Probabilistic Assessment of Crop Yield Loss Under Drought and Global Warming in the Canadian Prairies

This study assessed the vulnerability of canola, spring wheat, and barley yields in the Canadian Prairies to drought stress under future climate scenarios, integrating DSSAT crop models with NEX-GDDP CMIP6 projections and probabilistic copula analysis. The DSSAT simulations reproduced historical yields with high accuracy (d > 0.7, nRMSE < 15–20%), confirming its applicability for Prairie agroecosystems. Results indicate distinct crop-specific sensitivities to warming: barley showed relative resilience with modest yield gains (~10%) at 1.5–2 °C of global warming (GW), wheat exhibited heterogeneous responses with early minor gains (~1%) followed by declines (~8%) beyond 3 °C of GW, and canola displayed consistent and substantial losses (20–37%) even under moderate warming.

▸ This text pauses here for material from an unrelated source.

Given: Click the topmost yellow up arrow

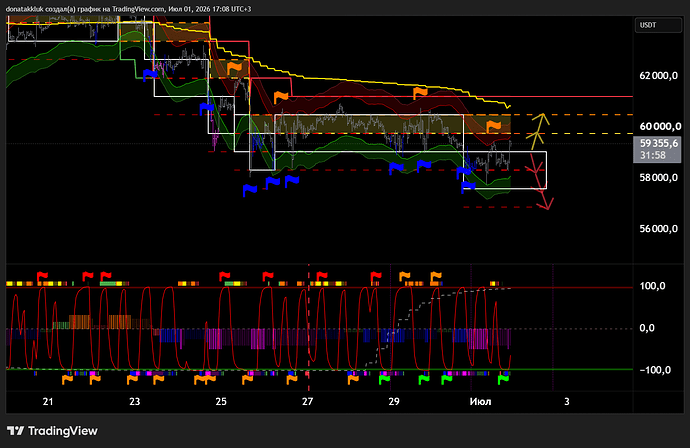Looking at the screenshot, I should pyautogui.click(x=541, y=121).
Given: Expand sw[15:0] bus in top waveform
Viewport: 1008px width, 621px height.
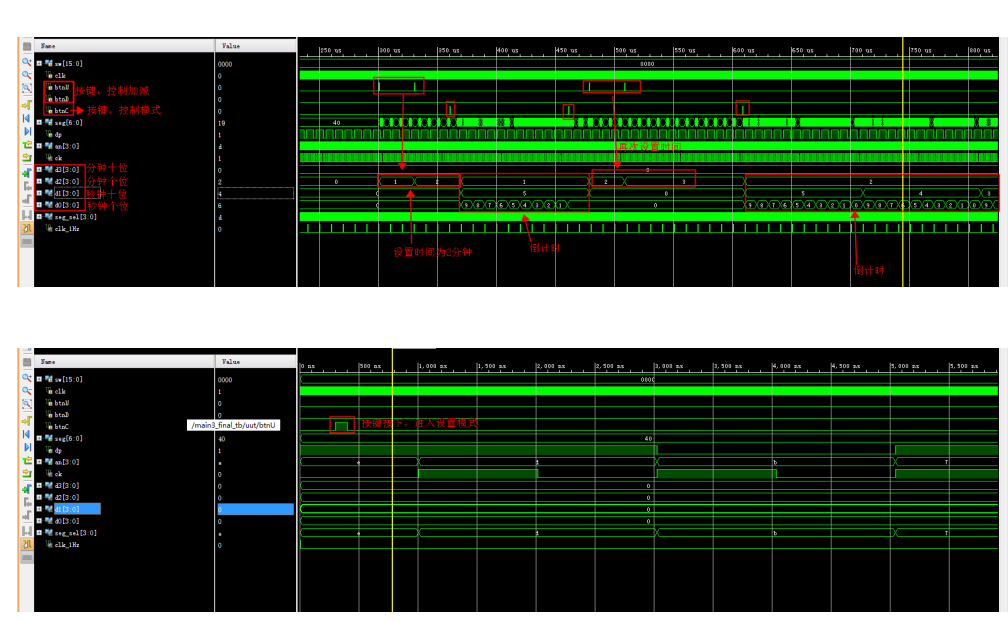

Spatial analysis highlighted relatively stable regions in northern Alberta, central Saskatchewan, and southern Manitoba (Gray and Black soil zones), while the southern and southwestern Prairie areas (Brown and Black-Brown zones) showed the greatest yield declines. Copula-based analysis further revealed that canola is most vulnerable to dry conditions, with yield exceedance probabilities falling from 62% (wet years) to ~25–28% (dry years) under GW. These findings underscore that Prairie crop production faces increasingly heterogeneous risks, with canola emerging as the most climate-sensitive crop. Targeted adaptation strategies such as stress-tolerant cultivars, shifting cropping zones, and improved water management will be essential to mitigate projected drought impacts and sustain Prairie agricultural productivity.